Embora a redução de 0,25 ponto percentual da Selic já fosse amplamente esperada, o comunicado divulgado após a reunião acabou gerando interpretações divergentes sobre o futuro da condução dos juros no país. A reação foi imediata: as taxas dos contratos de longo prazo avançaram e aumentaram as incertezas em relação ao ritmo dos próximos movimentos da autoridade monetária.
Entre os pontos mais aguardados da ata está a explicação sobre o chamado horizonte relevante da inflação, indicador utilizado pelo Banco Central para avaliar o cumprimento da meta oficial, atualmente fixada em 3%.
Parte do mercado interpretou que o Copom estaria disposto a trabalhar com um prazo mais longo para levar a inflação ao objetivo estabelecido, mesmo diante de projeções ainda consideradas elevadas para os próximos anos.
Para o economista-chefe da Sicredi Asset, Filipe Stona, a principal expectativa é que o documento reforce o compromisso da instituição com a convergência da inflação dentro do prazo adotado pelo Banco Central.
Já o economista Carlos Lopes, do Banco BV, avalia que a ata deverá detalhar os fatores que justificaram a continuidade do ciclo de cortes da Selic, apesar de um ambiente econômico ainda marcado por pressões inflacionárias.

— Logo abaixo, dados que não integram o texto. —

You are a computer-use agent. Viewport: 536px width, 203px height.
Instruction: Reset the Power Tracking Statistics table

Segundo ele, o comunicado divulgado após a reunião deixou em aberto questões importantes sobre a continuidade da flexibilização monetária, sem indicar de forma clara se novos cortes devem ocorrer ou se haverá uma pausa nas próximas decisões.
Comunicação gera questionamentos
A avaliação predominante entre especialistas é que o desconforto do mercado esteve mais relacionado à forma como a decisão foi comunicada do que propriamente ao corte dos juros.

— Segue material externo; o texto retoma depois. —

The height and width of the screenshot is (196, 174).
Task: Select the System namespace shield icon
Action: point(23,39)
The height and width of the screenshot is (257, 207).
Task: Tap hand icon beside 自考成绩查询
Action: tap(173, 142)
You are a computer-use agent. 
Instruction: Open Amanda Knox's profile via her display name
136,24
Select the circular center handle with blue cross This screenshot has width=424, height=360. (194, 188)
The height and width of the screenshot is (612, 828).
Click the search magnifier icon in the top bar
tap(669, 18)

Como a redução já era amplamente prevista pelos agentes financeiros, a expectativa era de que o Banco Central apresentasse argumentos mais detalhados para sustentar sua estratégia.

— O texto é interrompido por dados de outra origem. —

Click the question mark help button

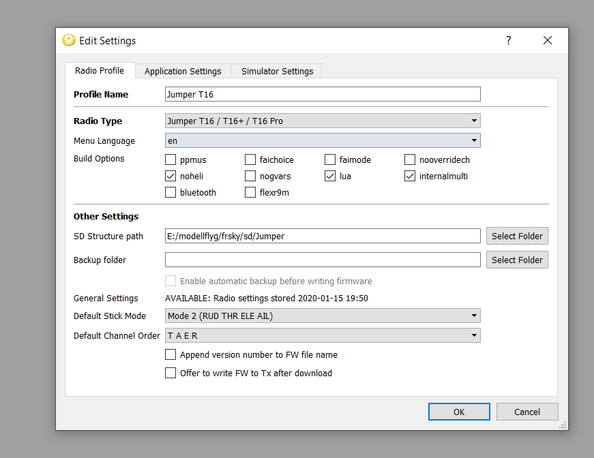pos(508,40)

Para Peterson Rizzo, responsável pela área de Relações com Investidores da Multiplike, a ausência de explicações mais robustas abriu espaço para diferentes interpretações sobre a postura futura da autoridade monetária.
Dúvidas podem continuar
Apesar da expectativa em torno do documento, parte dos economistas acredita que a ata, sozinha, pode não ser suficiente para encerrar o debate.
Analistas apontam que a compreensão mais completa da estratégia do Banco Central dependerá também das informações que serão apresentadas no Relatório de Política Monetária e em futuras entrevistas da diretoria da instituição.
Além disso, o cenário de inflação ainda resistente e a demanda interna aquecida têm levado o mercado a enxergar menos espaço para novas reduções da Selic nos próximos meses.
Na avaliação da economista-chefe da CM Capital, Carla Argenta, os próprios fatores destacados pelo Banco Central indicam um ambiente que exige cautela, reduzindo a margem para cortes mais intensos nos juros.
Com isso, a ata do Copom passa a ser vista como um dos principais instrumentos para esclarecer a estratégia da autoridade monetária e orientar as expectativas dos investidores sobre o comportamento da economia brasileira ao longo dos próximos meses.